Zacchia got his first taste of endurance racing at the 2003 24 Hours of Le Mans. He raced for Larbre Compétition in the GTS class using a Chrysler Viper GTS-R. His team mates were Patrice Goueslard and 1993 24 Hours of Le Mans winner Christophe Bouchut. They finished 16th overall and fourth in class. Larbre signed Zacchia prior to the 2004 Le Mans Series season. He reunited with 2003 Le Mans team mate Bouchut, his other team mate was ex-F1 driver Pedro Lamy. The trio won every race in the GTS class with their Ferrari 550-GTS Maranello, thus winning the championship. Zacchia focused on FIA GT for the next two seasons before returning to LMS in 2007, once again with Larbe with support from Aston Martin Racing as Larbre ran their DBR9. His team mate for the majority of the season was Gregor Fisken. For the final round, the 2007 Mil Milhas Brasil, the duo were joined by Roland Bervillé and Brazilian racer Fernando Rees. It was the final round at Interlagos that he won in the GT1 class but only half points were awarded due to less than five cars competing in that particular class. Zacchia and Fisken finished eighth in the GT1 standings, with their No. 51 car finishing sixth in the teams championship. In 2008, he was signed by Swiss team Speedy Racing Team Sebah (now Rebellion Racing) for the Le Mans Series season. Zacchia raced a Lola B08/80-Judd in the LMP2 class along with team mates Andrea Belicchi and Xavier Pompidou The trio picked up points in only the first event of the season, the 1000 km of Catalunya where they finished second in class Zacchia and co. finished tenth in the drivers championship and seventh in the teams. Zacchia returned to the 24 Hours of Le Mans in 2008 for Speedy, teaming up with LMS team mates Belicchi and Pompidou. Their LMP2-spec Lola-Judd retired after 194 laps.

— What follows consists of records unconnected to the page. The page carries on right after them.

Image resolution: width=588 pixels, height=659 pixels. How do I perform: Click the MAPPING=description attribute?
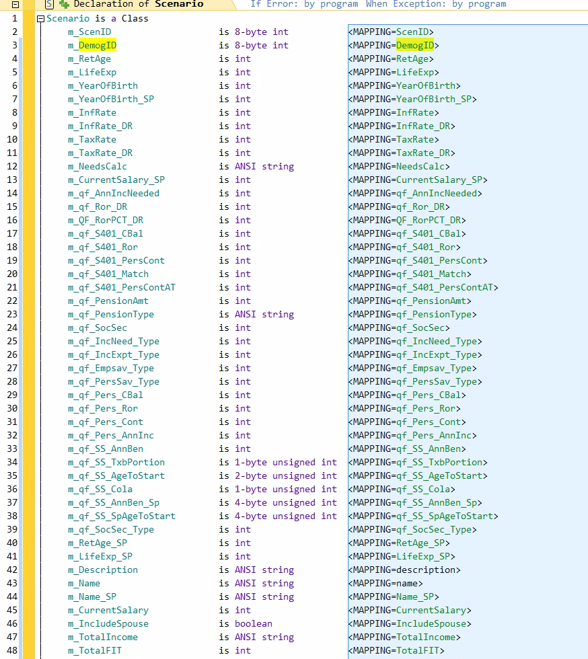click(x=404, y=570)
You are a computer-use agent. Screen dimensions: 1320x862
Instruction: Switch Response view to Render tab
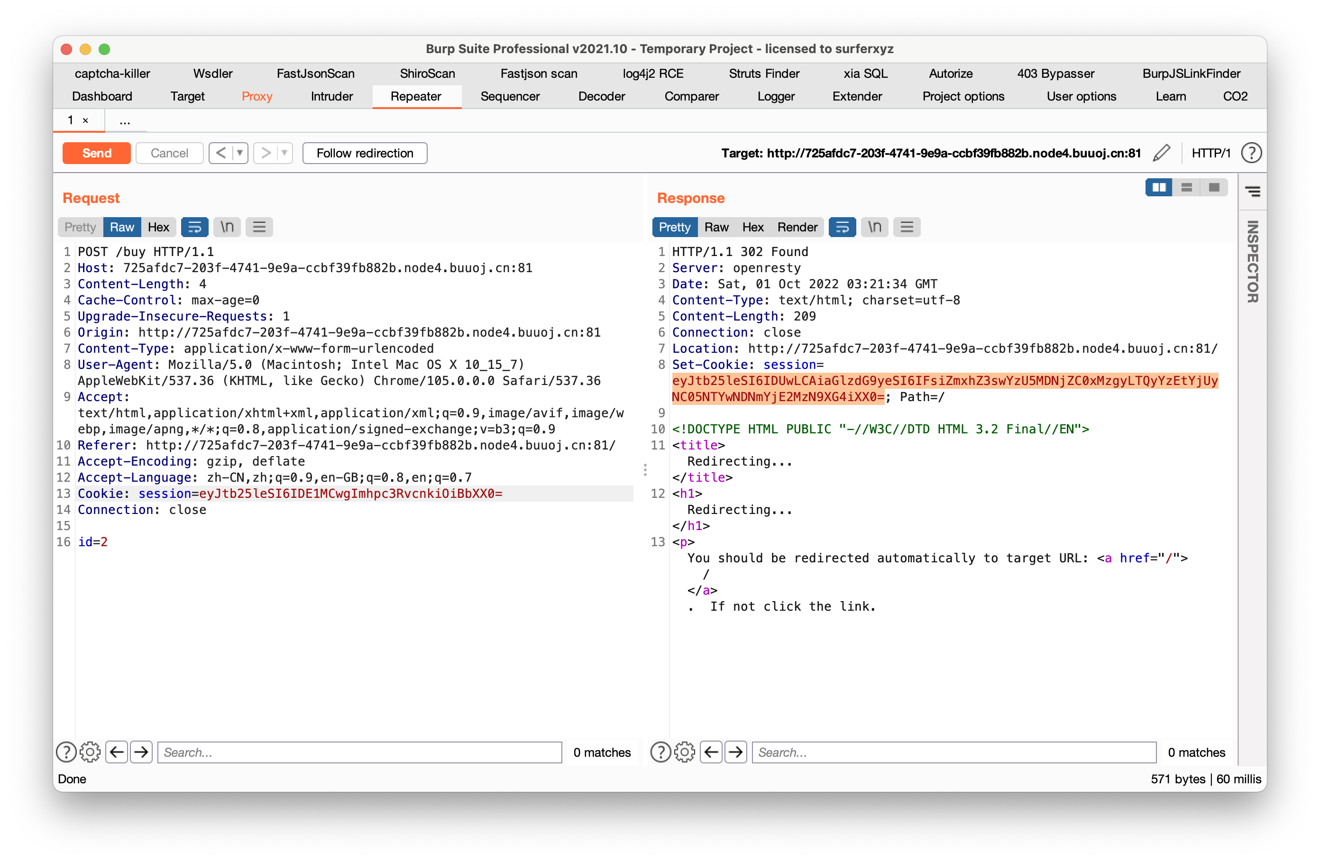coord(797,227)
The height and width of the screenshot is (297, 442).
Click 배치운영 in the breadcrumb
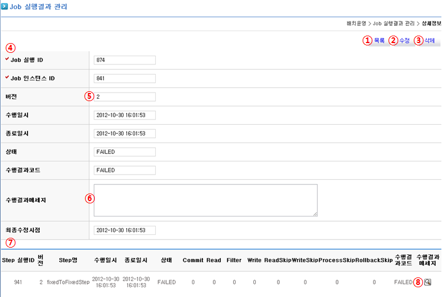(x=356, y=24)
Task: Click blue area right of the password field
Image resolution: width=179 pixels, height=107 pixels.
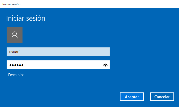Action: pos(143,65)
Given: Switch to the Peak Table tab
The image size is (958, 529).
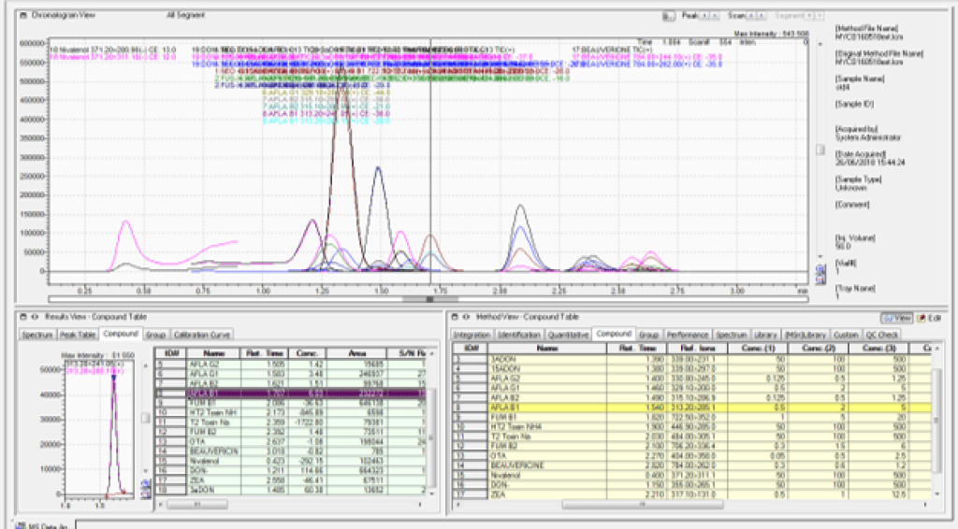Looking at the screenshot, I should coord(79,334).
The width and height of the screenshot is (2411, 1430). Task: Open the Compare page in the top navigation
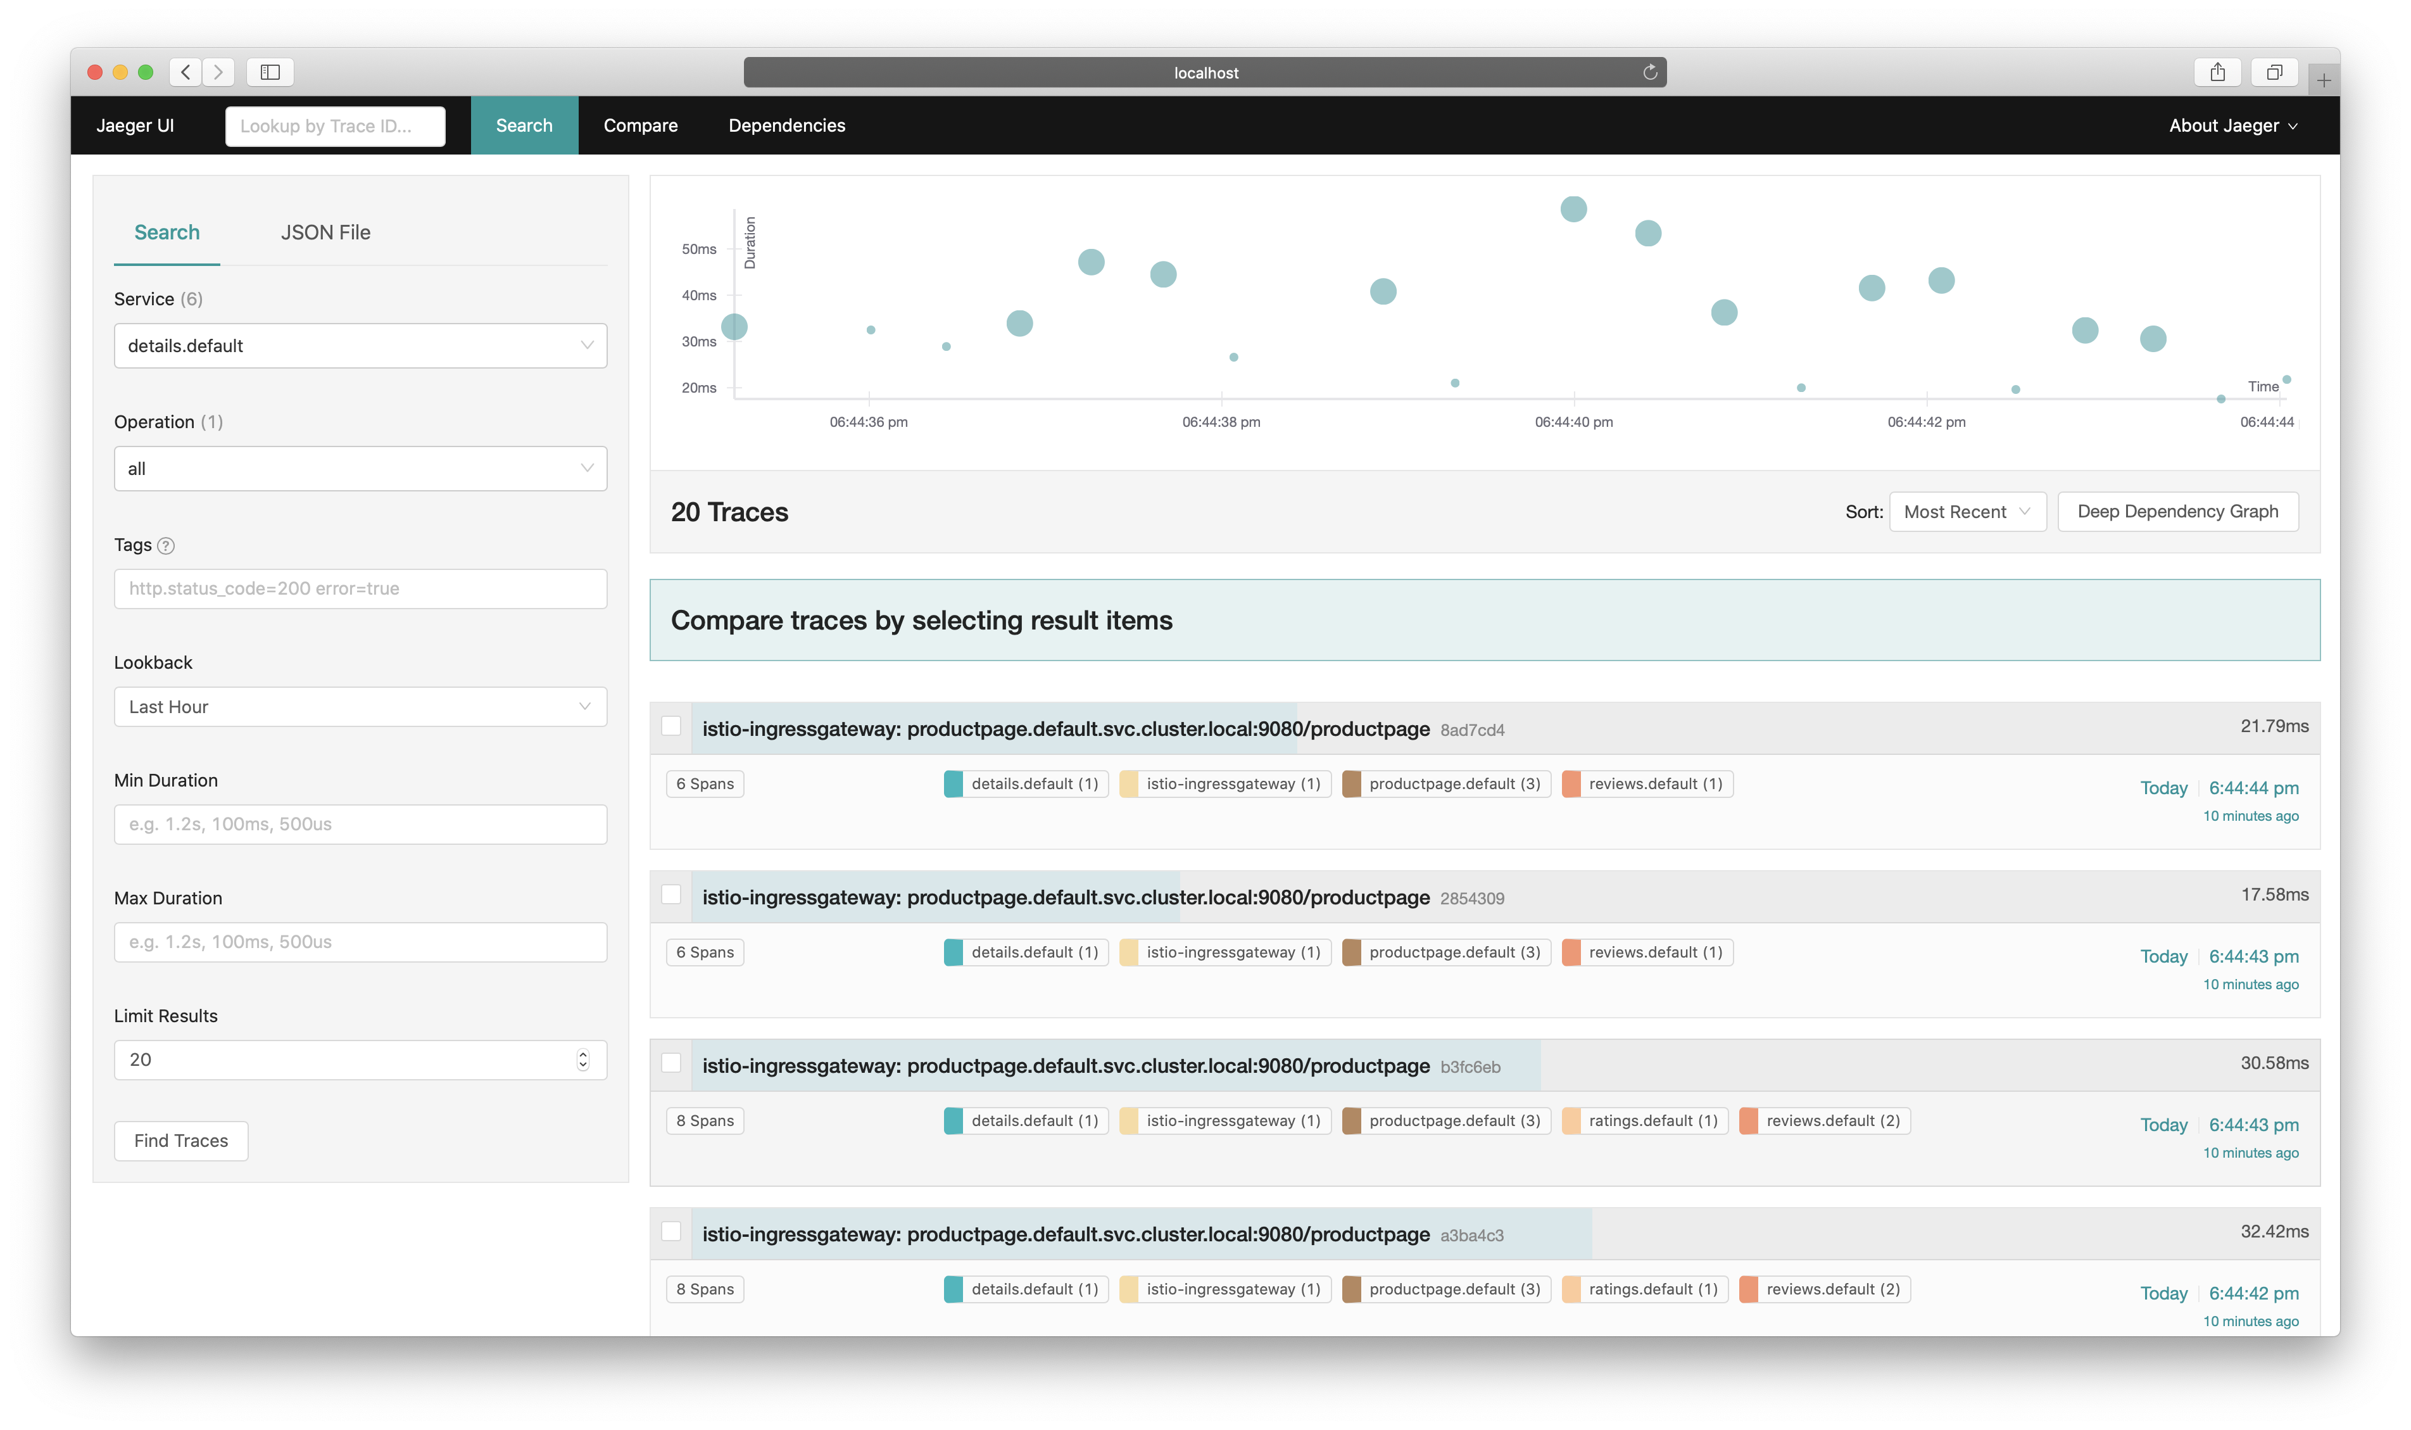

2009 was a quiet year for Zacchia, racing only on a couple of occasions in the International GT Open but also raced one round of the 2009 Le Mans Series season, reuniting with Larbre Compétition in the 1000 km of Catalunya. Only four cars competed in the GT1 class in which Zacchia raced in with a Saleen S7-R. Zacchia along with Roland Bervillé and Sébastien Dumez finished third in class and 22nd overall. 2010 saw another year of Le Mans Series racing for Zacchia, this time for Swiss team Hope Polevision Racing. He competed a full season in the one-make Formula Le Mans (FLM) class along with Luca Moro and Wolfgang Kaufmann. The trio took their only class victory of the season at the 100 km of Spa. Zacchia and Moro finished runners-up in the drivers and teams championships. Zacchia is set to race in 2011 once again for Hope Racing in the Intercontinental Le Mans Cup driving an Oreca 01 Hybrid chassis. It will be powered by a two-litre four cylinder petrol engine from Volkswagen modified by Lehmann Motoren, badged as Swiss HyTech. It also features KERS, an automotive system whereby the kinetic energy of a moving vehicle is recovered under braking and stored in the flywheel for later use under acceleration, developed by Flybrid. Zacchia is set to compete with this car in the LMP1 class in the ILMC and at this year's 24 Hours of Le Mans alongside French driver Nicolas Marroc and Le Mans veteran and 1988 winner Jan Lammers.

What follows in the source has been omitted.